Skip to content

Architecture

This document describes the technical architecture of TOTPHog.

Tech Stack

Component Technology
Language PHP 8.3
Framework Symfony 7.0 (micro-kernel)
TOTP Library spomky-labs/otphp
QR Code Library endroid/qr-code
Frontend Bootstrap 5, Vanilla JavaScript
Server Apache (Docker)
Container Docker with Alpine-based PHP image

Project Structure

totphog/
├── config/                 # Symfony configuration
│   ├── bundles.php        # Registered bundles
│   ├── routes.yaml        # Route configuration
│   ├── services.yaml      # Service container configuration
│   └── packages/          # Package-specific config
├── docs/                   # Documentation
├── public/                 # Web root
│   └── index.php          # Front controller
├── src/                    # Application source code
│   ├── Controller/        # HTTP controllers
│   │   ├── ApiController.php   # REST API
│   │   └── WebController.php   # Web interface
│   ├── Service/           # Business logic
│   │   └── TotpStorage.php     # Token storage service
│   └── Kernel.php         # Symfony kernel
├── templates/              # Twig templates
├── var/                    # Runtime files (cache, logs, storage)
├── docker-compose.yml     # Docker Compose configuration
├── Dockerfile             # Container definition
└── composer.json          # PHP dependencies

Components

Controllers

ApiController (/api/v1/*)

REST API for programmatic access.

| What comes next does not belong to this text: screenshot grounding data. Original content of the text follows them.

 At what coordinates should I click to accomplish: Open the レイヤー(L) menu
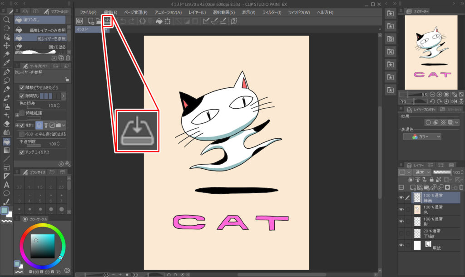[196, 12]
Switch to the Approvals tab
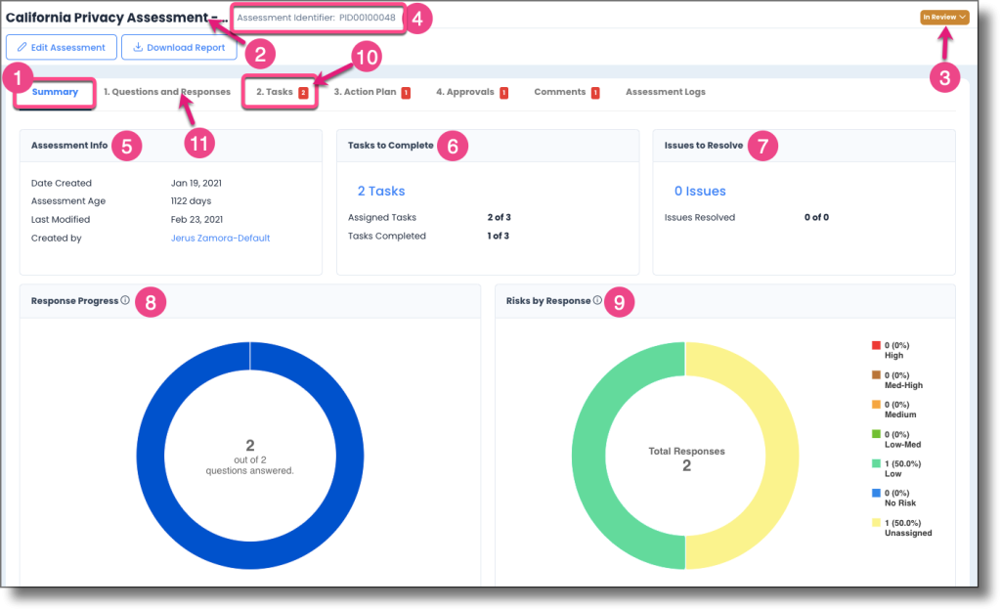Screen dimensions: 1001x610 [x=466, y=91]
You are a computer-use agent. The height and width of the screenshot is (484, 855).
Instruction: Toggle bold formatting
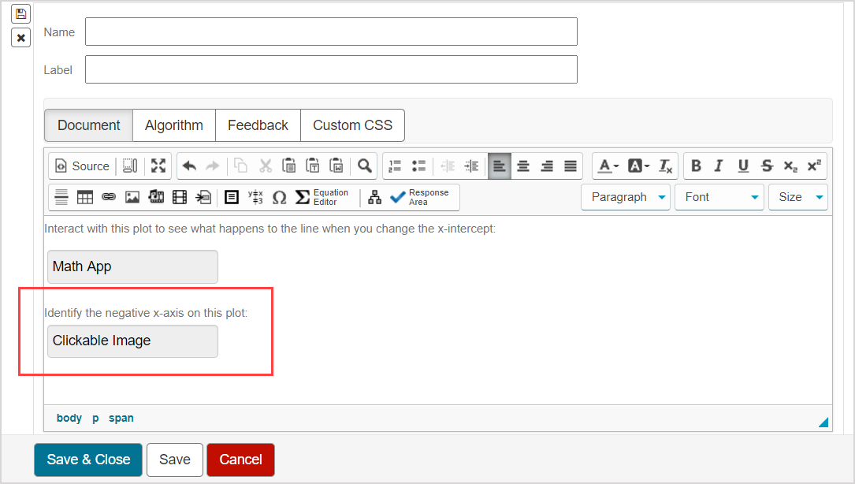(x=696, y=166)
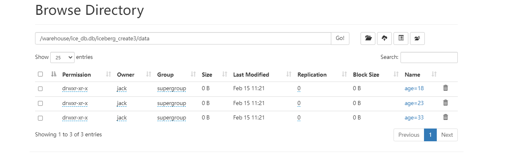This screenshot has height=159, width=506.
Task: Toggle the select-all header checkbox
Action: [x=40, y=74]
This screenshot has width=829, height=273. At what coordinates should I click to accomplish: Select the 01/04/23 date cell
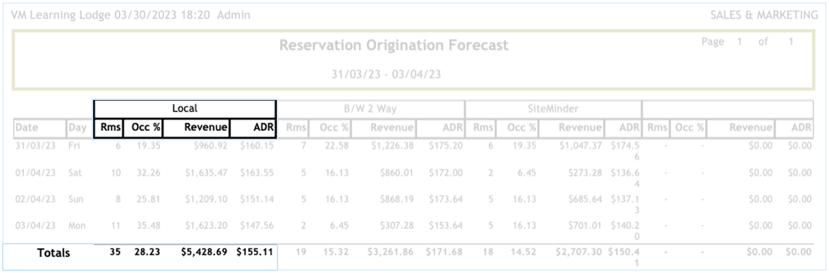tap(33, 174)
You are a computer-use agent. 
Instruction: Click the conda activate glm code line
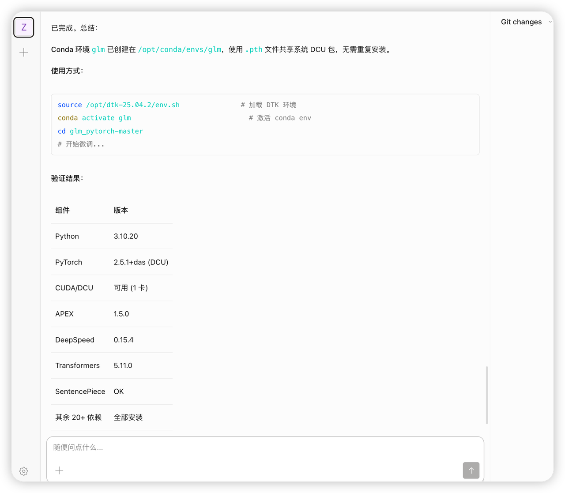point(94,118)
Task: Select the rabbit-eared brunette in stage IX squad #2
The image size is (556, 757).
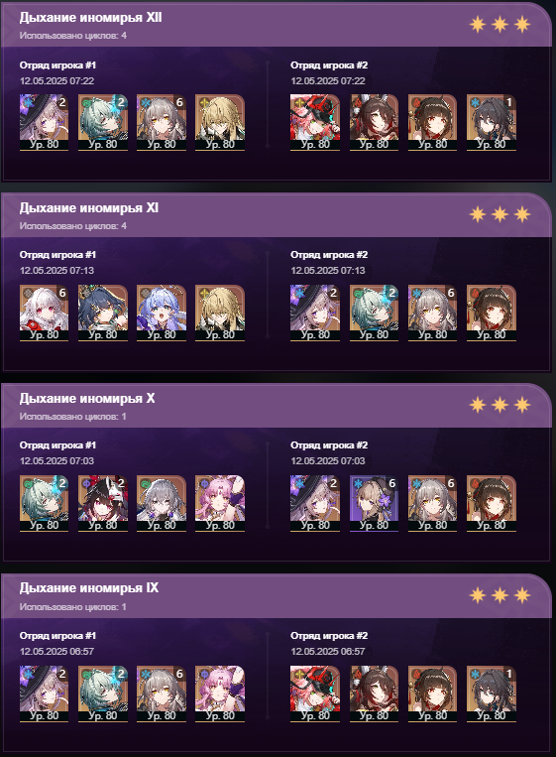Action: tap(374, 694)
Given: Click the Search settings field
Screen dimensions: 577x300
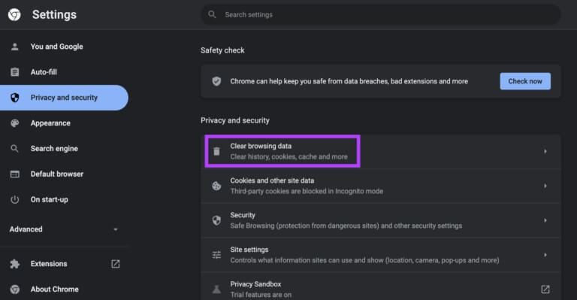Looking at the screenshot, I should click(380, 15).
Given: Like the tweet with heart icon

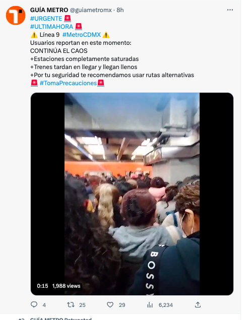Looking at the screenshot, I should coord(110,305).
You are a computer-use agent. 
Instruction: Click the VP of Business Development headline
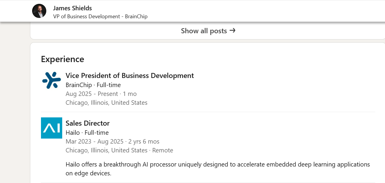click(100, 16)
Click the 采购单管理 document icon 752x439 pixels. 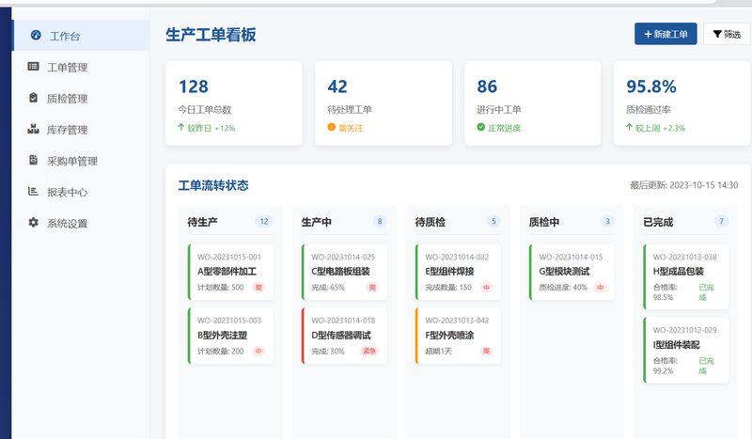click(34, 160)
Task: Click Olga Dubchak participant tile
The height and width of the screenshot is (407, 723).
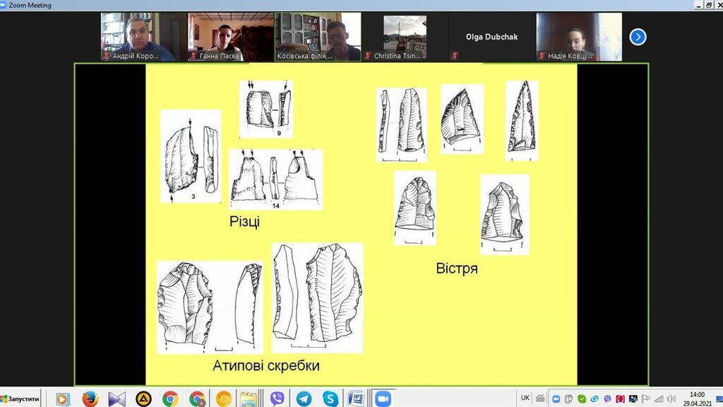Action: pyautogui.click(x=491, y=37)
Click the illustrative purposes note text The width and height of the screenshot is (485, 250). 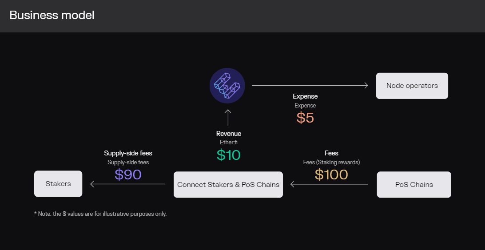coord(100,214)
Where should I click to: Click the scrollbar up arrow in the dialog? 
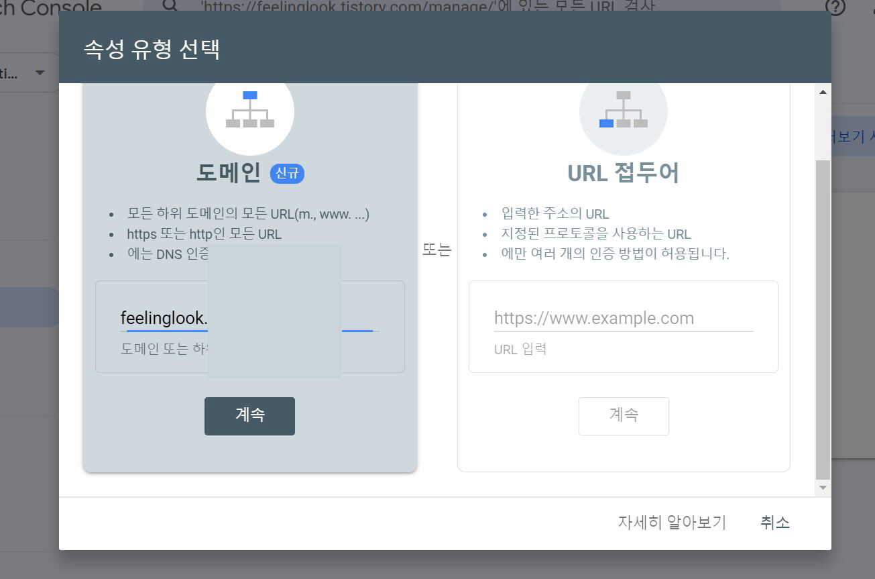pos(822,92)
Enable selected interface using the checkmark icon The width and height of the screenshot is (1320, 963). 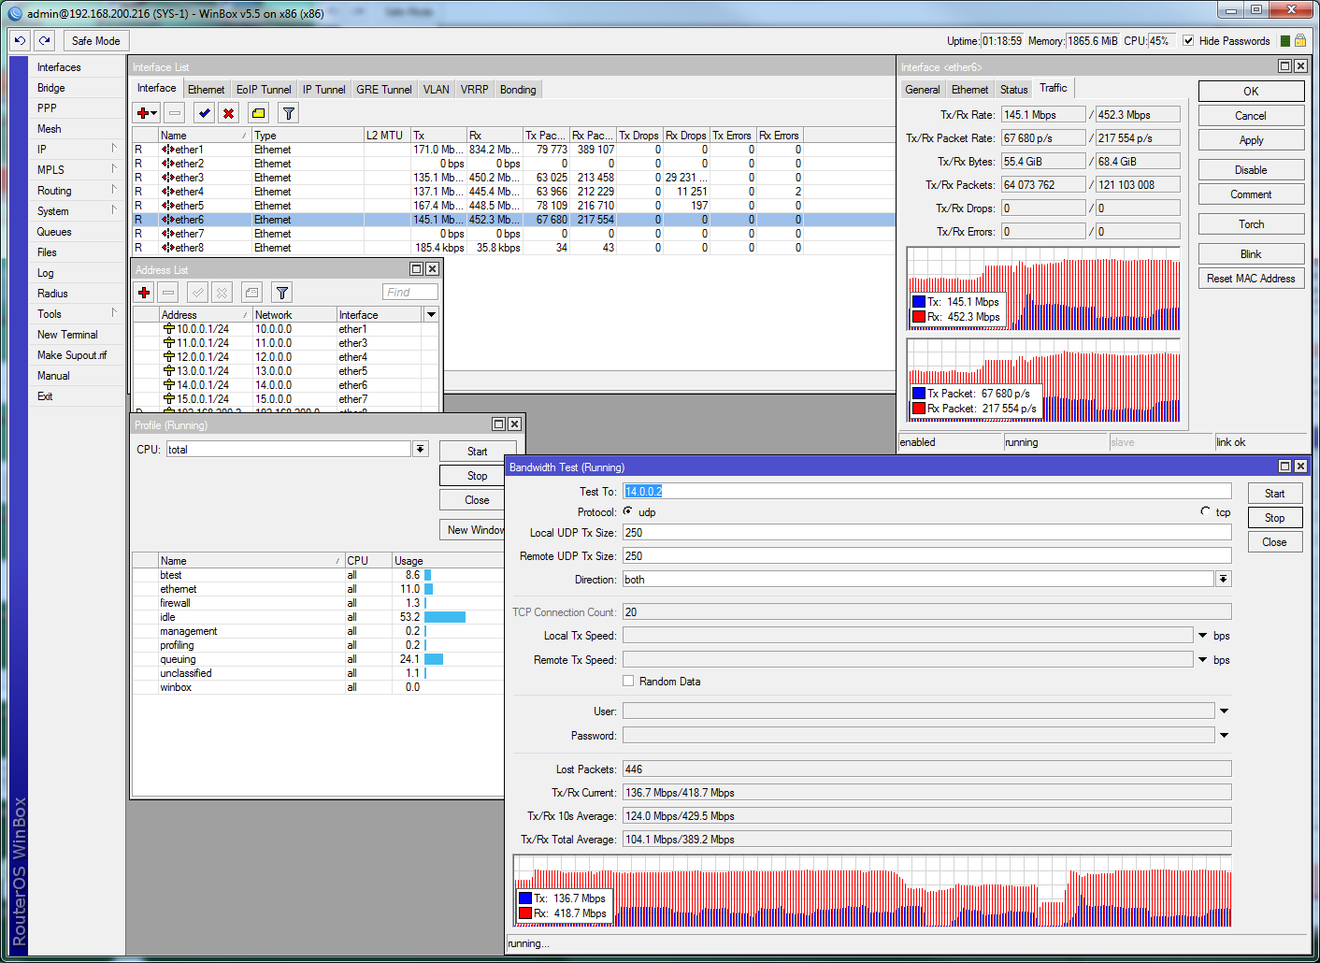[x=204, y=112]
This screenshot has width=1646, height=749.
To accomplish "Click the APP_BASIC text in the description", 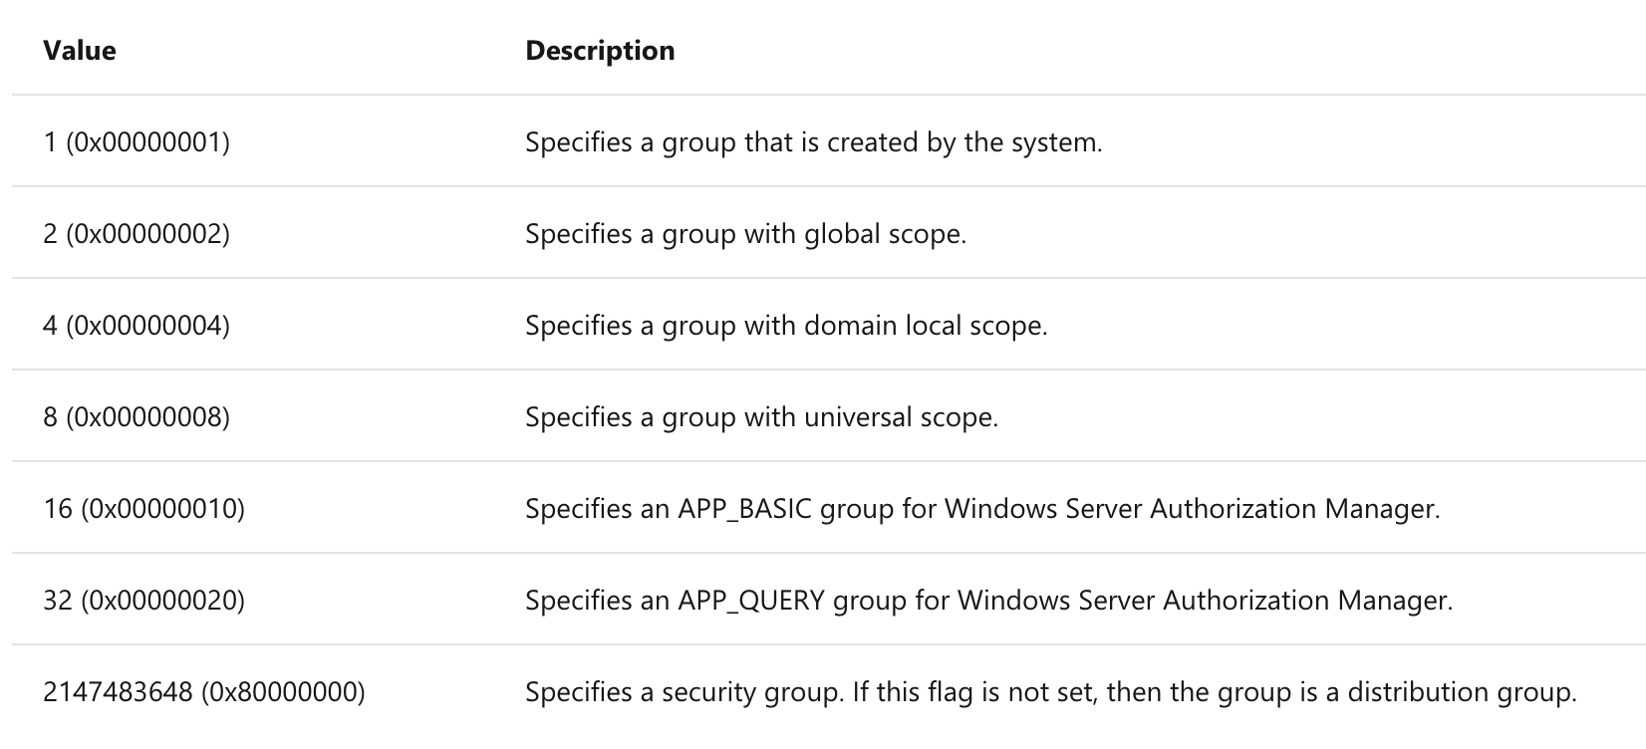I will pos(744,509).
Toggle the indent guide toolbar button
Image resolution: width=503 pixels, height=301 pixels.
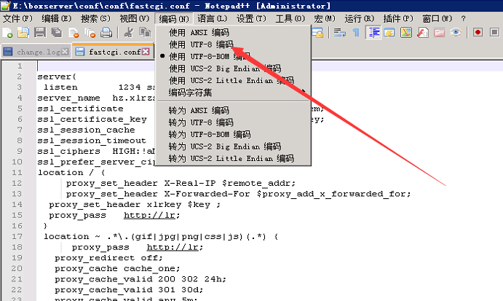pos(373,32)
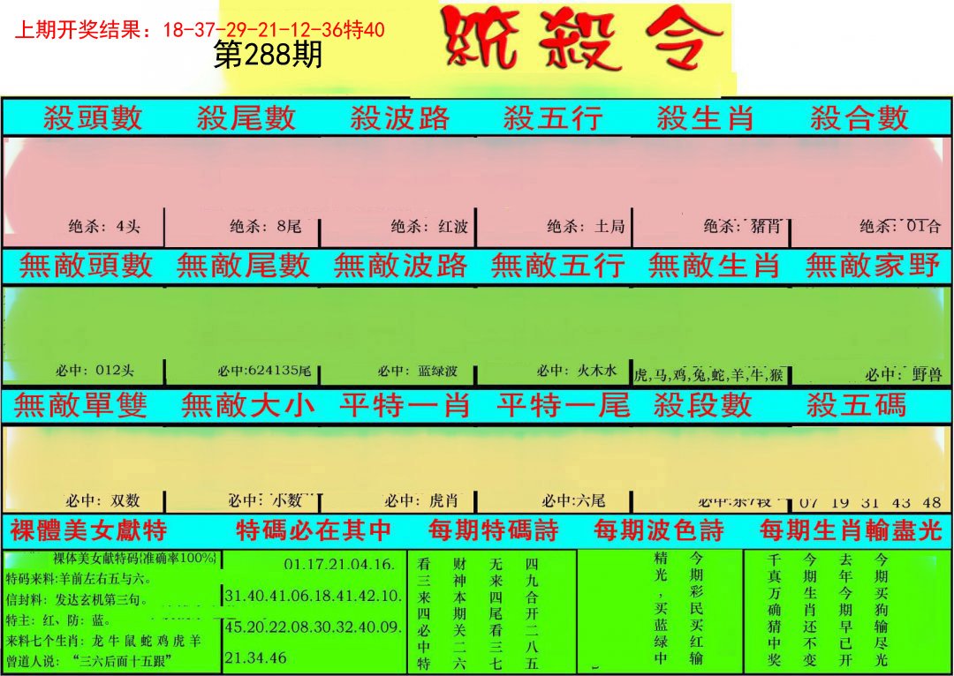Select the 第288期 issue number label
The width and height of the screenshot is (954, 676).
[x=268, y=56]
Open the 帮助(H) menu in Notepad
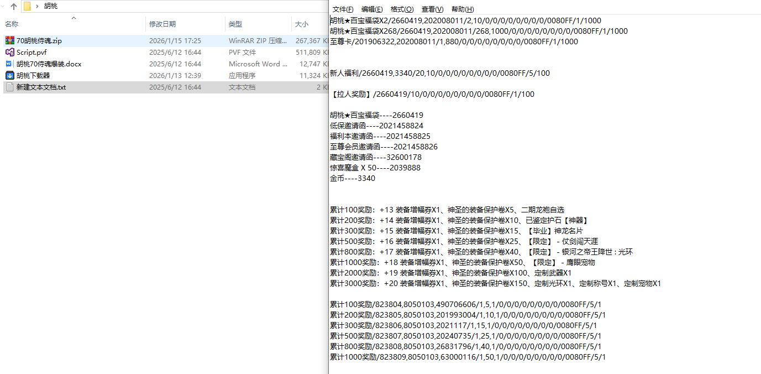The height and width of the screenshot is (374, 761). [463, 9]
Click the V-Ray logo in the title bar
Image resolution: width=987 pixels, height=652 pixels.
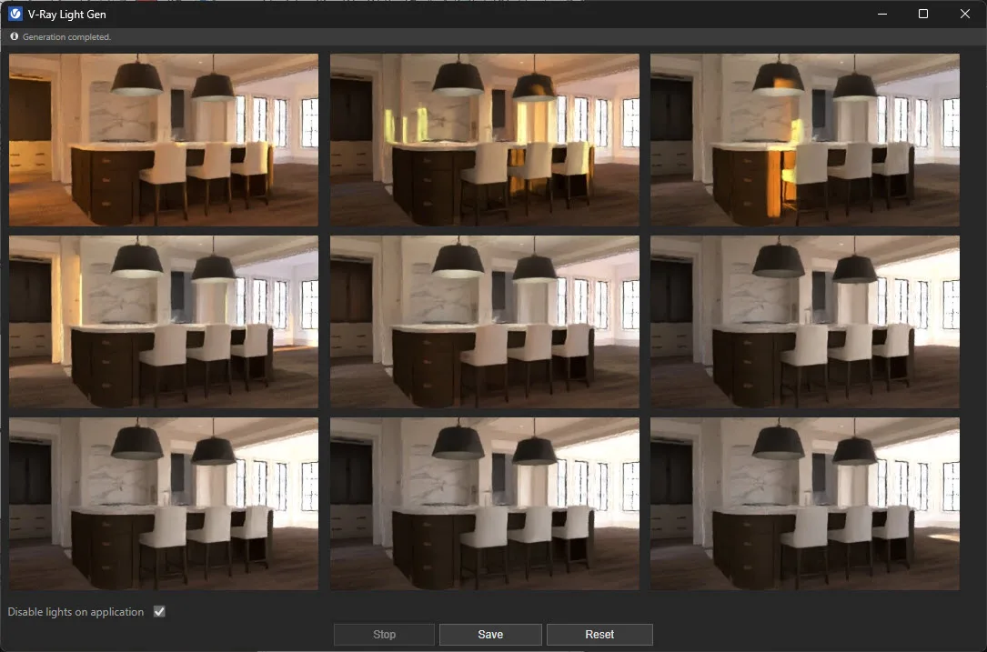(x=13, y=14)
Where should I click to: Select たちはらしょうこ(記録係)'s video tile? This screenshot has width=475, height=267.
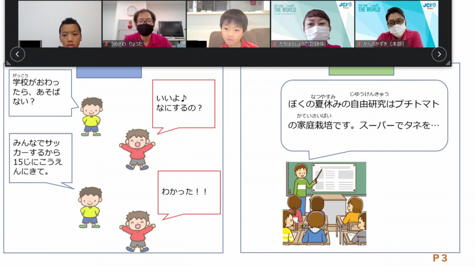[x=312, y=24]
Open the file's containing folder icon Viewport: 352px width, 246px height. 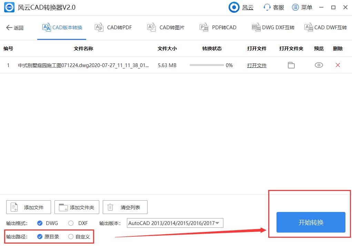click(x=291, y=65)
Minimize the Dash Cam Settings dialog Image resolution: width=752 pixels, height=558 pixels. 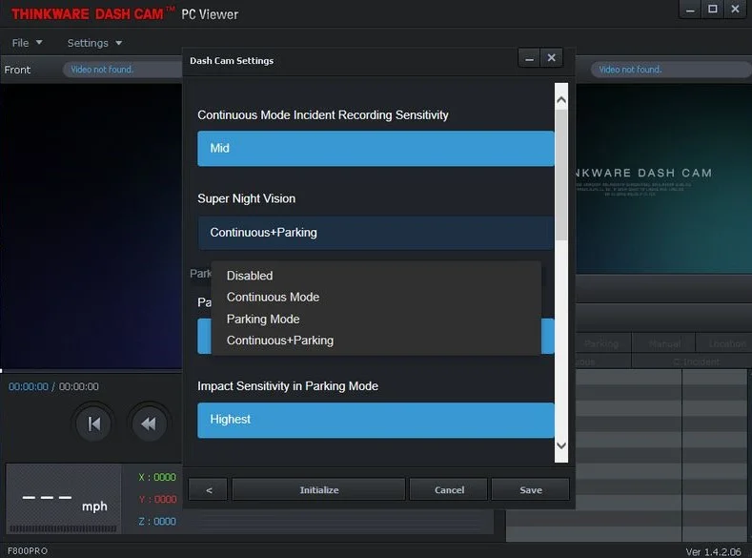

All endpoints return JSON responses with a consistent structure:

{
  "success": true|false,
  "data": {...},
  "error": "Error message (if success=false)"
}

WebController (/)

Serves the web interface. Renders Twig templates with current token data.

Services

TotpStorage

Manages TOTP tokens with file-based persistence:

  • Storage: JSON file at var/tokens.json
  • Token IDs: UUID v4 (RFC 4122)
  • TOTP Generation: Uses spomky-labs/otphp library

Key methods: - add() - Create token with manual parameters - addFromUri() - Create token from otpauth:// URI - generateCode() - Get current TOTP code for a token - generateAllCodes() - Get all tokens with current codes - getProvisioningUri() - Get otpauth:// URI for QR generation

TOTP Algorithm

TOTPHog implements RFC 6238 (TOTP) via the spomky-labs/otphp library:

  1. Takes a shared secret (Base32 encoded)
  2. Combines it with current Unix timestamp
  3. Applies HMAC with configured algorithm (SHA1/SHA256/SHA512)
  4. Truncates result to configured number of digits

Default parameters (compatible with Google Authenticator): - Period: 30 seconds - Digits: 6 - Algorithm: SHA1

Docker Setup

The Docker image is based on php:8.3-apache and includes:

  • PHP 8.3 with required extensions
  • Apache with mod_rewrite
  • Composer for dependency management

The container exposes port 80 internally, mapped to the host port via Docker configuration.

Security Considerations

⚠️ Development Only - TOTPHog is designed for development/testing:

  • No authentication or authorization
  • Secrets stored in plain text JSON
  • No encryption at rest
  • No rate limiting
  • No audit logging

Never use TOTPHog in production environments.